- Problem to work on:
Once you have read the records, output them exactly.

(Dataset records)
┏━━

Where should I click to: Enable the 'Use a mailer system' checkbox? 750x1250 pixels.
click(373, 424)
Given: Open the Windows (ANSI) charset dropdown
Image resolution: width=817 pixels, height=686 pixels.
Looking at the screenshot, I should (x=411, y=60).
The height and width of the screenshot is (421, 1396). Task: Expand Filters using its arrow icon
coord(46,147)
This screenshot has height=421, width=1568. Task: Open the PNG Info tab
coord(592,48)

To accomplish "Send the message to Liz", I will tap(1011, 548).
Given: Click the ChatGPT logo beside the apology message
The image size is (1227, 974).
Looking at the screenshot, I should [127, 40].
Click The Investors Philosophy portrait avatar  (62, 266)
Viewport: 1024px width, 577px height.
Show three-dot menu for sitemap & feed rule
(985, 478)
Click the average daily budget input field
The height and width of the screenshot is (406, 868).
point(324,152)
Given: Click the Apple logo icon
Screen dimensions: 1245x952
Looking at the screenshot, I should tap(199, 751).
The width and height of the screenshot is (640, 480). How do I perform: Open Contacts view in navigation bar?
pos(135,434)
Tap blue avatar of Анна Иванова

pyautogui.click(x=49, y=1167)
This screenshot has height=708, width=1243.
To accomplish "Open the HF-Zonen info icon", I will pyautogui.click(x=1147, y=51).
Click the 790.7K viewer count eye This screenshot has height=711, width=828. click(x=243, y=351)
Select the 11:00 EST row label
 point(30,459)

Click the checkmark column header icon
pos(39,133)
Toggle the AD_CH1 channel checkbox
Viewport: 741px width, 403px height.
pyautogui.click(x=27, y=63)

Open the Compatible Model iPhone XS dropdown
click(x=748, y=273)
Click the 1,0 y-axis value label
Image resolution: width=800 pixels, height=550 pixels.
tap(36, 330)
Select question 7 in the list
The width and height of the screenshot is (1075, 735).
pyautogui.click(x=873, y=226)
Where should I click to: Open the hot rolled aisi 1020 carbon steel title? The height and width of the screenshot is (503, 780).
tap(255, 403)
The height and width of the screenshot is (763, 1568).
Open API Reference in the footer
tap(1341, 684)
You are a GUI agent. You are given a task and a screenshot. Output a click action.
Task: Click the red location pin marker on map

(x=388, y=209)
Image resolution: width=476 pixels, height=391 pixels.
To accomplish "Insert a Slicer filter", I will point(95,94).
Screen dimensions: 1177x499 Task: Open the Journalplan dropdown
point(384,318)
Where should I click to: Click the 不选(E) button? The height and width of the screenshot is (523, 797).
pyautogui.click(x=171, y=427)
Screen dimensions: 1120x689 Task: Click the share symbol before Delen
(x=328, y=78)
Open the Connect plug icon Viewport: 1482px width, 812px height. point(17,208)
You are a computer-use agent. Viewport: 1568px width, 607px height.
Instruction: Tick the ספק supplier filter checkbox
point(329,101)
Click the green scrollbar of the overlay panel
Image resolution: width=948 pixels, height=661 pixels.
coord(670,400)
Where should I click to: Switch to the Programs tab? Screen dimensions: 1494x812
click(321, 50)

┗━━

- Task response:
Where should I click to: Enable the 'Use a mailer system' checkbox? 750x1250 pixels.
click(373, 424)
Given: Open the Windows (ANSI) charset dropdown
Image resolution: width=817 pixels, height=686 pixels.
Looking at the screenshot, I should (x=411, y=60).
The height and width of the screenshot is (421, 1396). Task: Expand Filters using its arrow icon
coord(46,147)
This screenshot has height=421, width=1568. Task: Open the PNG Info tab
coord(592,48)

To accomplish "Send the message to Liz", I will tap(1011, 548).
Given: Click the ChatGPT logo beside the apology message
The image size is (1227, 974).
Looking at the screenshot, I should [127, 40].
Click The Investors Philosophy portrait avatar  (62, 266)
Viewport: 1024px width, 577px height.
Show three-dot menu for sitemap & feed rule
(985, 478)
Click the average daily budget input field
The height and width of the screenshot is (406, 868).
point(324,152)
Given: Click the Apple logo icon
Screen dimensions: 1245x952
Looking at the screenshot, I should tap(199, 751).
The width and height of the screenshot is (640, 480). How do I perform: Open Contacts view in navigation bar?
pos(135,434)
Tap blue avatar of Анна Иванова

pyautogui.click(x=49, y=1167)
This screenshot has height=708, width=1243.
To accomplish "Open the HF-Zonen info icon", I will pyautogui.click(x=1147, y=51).
Click the 790.7K viewer count eye This screenshot has height=711, width=828. click(x=243, y=351)
Select the 11:00 EST row label
 point(30,459)

Click the checkmark column header icon
pos(39,133)
Toggle the AD_CH1 channel checkbox
Viewport: 741px width, 403px height.
pyautogui.click(x=27, y=63)

Open the Compatible Model iPhone XS dropdown
click(x=748, y=273)
Click the 1,0 y-axis value label
Image resolution: width=800 pixels, height=550 pixels.
tap(36, 330)
Select question 7 in the list
The width and height of the screenshot is (1075, 735).
pyautogui.click(x=873, y=226)
Where should I click to: Open the hot rolled aisi 1020 carbon steel title? The height and width of the screenshot is (503, 780).
tap(255, 403)
The height and width of the screenshot is (763, 1568).
Open API Reference in the footer
tap(1341, 684)
You are a GUI agent. You are given a task and a screenshot. Output a click action.
Task: Click the red location pin marker on map

(x=388, y=209)
Image resolution: width=476 pixels, height=391 pixels.
To accomplish "Insert a Slicer filter", I will point(95,94).
Screen dimensions: 1177x499 Task: Open the Journalplan dropdown
point(384,318)
Where should I click to: Click the 不选(E) button? The height and width of the screenshot is (523, 797).
pyautogui.click(x=171, y=427)
Screen dimensions: 1120x689 Task: Click the share symbol before Delen
(x=328, y=78)
Open the Connect plug icon Viewport: 1482px width, 812px height. point(17,208)
You are a computer-use agent. Viewport: 1568px width, 607px height.
Instruction: Tick the ספק supplier filter checkbox
point(329,101)
Click the green scrollbar of the overlay panel
Image resolution: width=948 pixels, height=661 pixels.
coord(670,400)
Where should I click to: Switch to the Programs tab? Screen dimensions: 1494x812
click(321, 50)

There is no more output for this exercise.